The first of the four styles is called Incrustation and dates back from 200 to 60 B.C. This style is identified by colorful blocks painted on the wall to resemble large marble slabs. Often, the plaster on the wall is molded into raised backs, adding to the so-called “marbleizing” effect. The idea of faux-finishes is something that has traversed the ages and is still a popular decorating technique in today’s houses. Although this style was often eye-catching and colorful in ancient Rome, it could often seem claustrophobic in the small rooms of Roman houses.

The second style, Architectural, dates from around 60 to 20 B.C. and serves to open up the limited space of Roman houses. This style has a distinctly realistic feel and tends to reflect everyday objects and scenery as they actually appear. Often times, illusions of windows and covered walkways lined with columns that looked onto imaginary scenes were framed by painted columns. Objects of daily life were depicted in such a way as to seem real, with metal and glass vases and shelves, and tables appearing to project out of the wall. A shift from public, realistic architecture to more private decoration is made as the third style develops.

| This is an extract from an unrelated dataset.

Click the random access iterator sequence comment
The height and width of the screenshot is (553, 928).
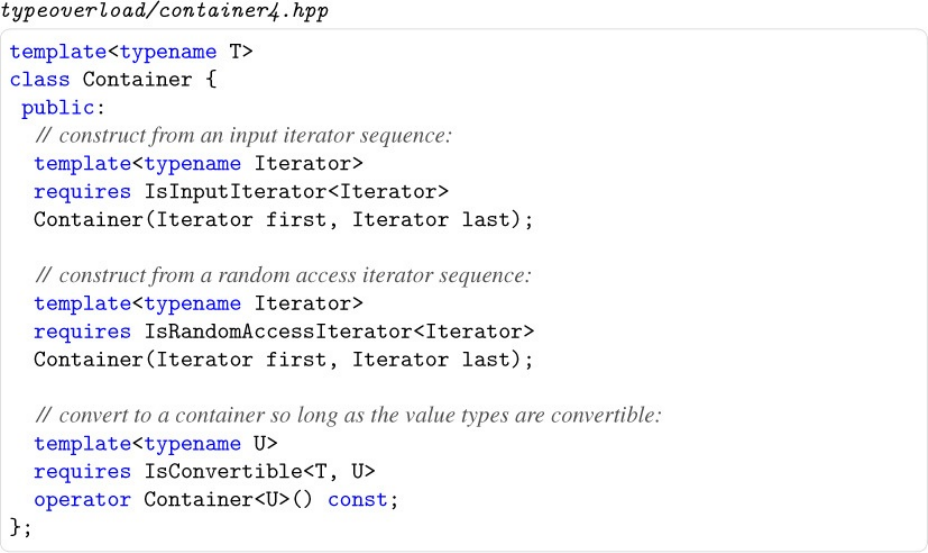283,275
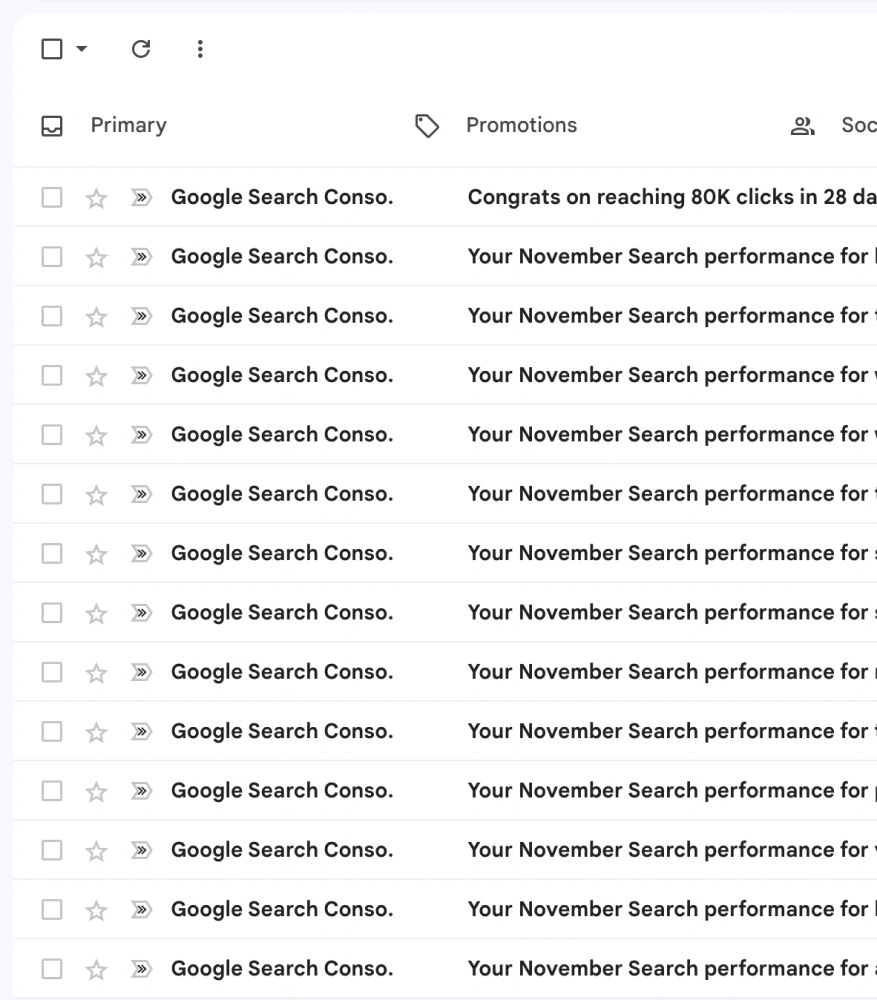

The third style, Ornamental, dates from 20 B.C. to 20 A.D. In it, there is a closing up of space. Illusion is rejected in favor of ornamentation. Largely monochromatic walls were often painted with a few pieces of architecture. For instance, candelabra or slender columns were used to divide the wall into separate sections. These sections then supported smaller, framed paintings, set up in the fashion of an art gallery. One benefit of this style of wall paintings was that it gave artists and patrons more flexibility to change their designs. Instead of having to re-paint the entire wall, an artist could decide to just change one of the framed pictures if he so desired. As time progressed, the style of wall paintings became even less architecturally realistic and more of a mixture of styles.

The fourth style, Intricate, dates from around 20 A.D. to the fateful year of 79 A.D. when Mount Vesuvius erupted. This style incorporates all the elements of the earlier styles. It doesn’t resemble any believable space, but instead consist of a variety of architectural elements arranged in an unrealistic manner with unrealistic perspective, set against a flat background. Unlike the clarity of the third style “galleries,” fourth style rooms appear chaotic and filled to excess.

Roman houses often made use of a mixture of the different styles of wall paintings. Besides opening and lightening the walls, these types of frescoes served other important functions. For a contemporary visitor, the decoration allowed a social orientation of two types. First, it acted as a guide around the house. The distinguished guests would follow the fancy, colorful decoration, while the slaves and servants would stay towards the dark corridors. Second, the frescoes acted as a type of social orientation within the community. Both the number of frescoes and their quality indicated the level of resources and also the social aspirations of the household. The art of frescoes, as practiced over 2,000 years ago, proves to be both stylistically interesting and practically significant. Roman wall paintings developed into distinct styles over the years, recognizable by viewers today.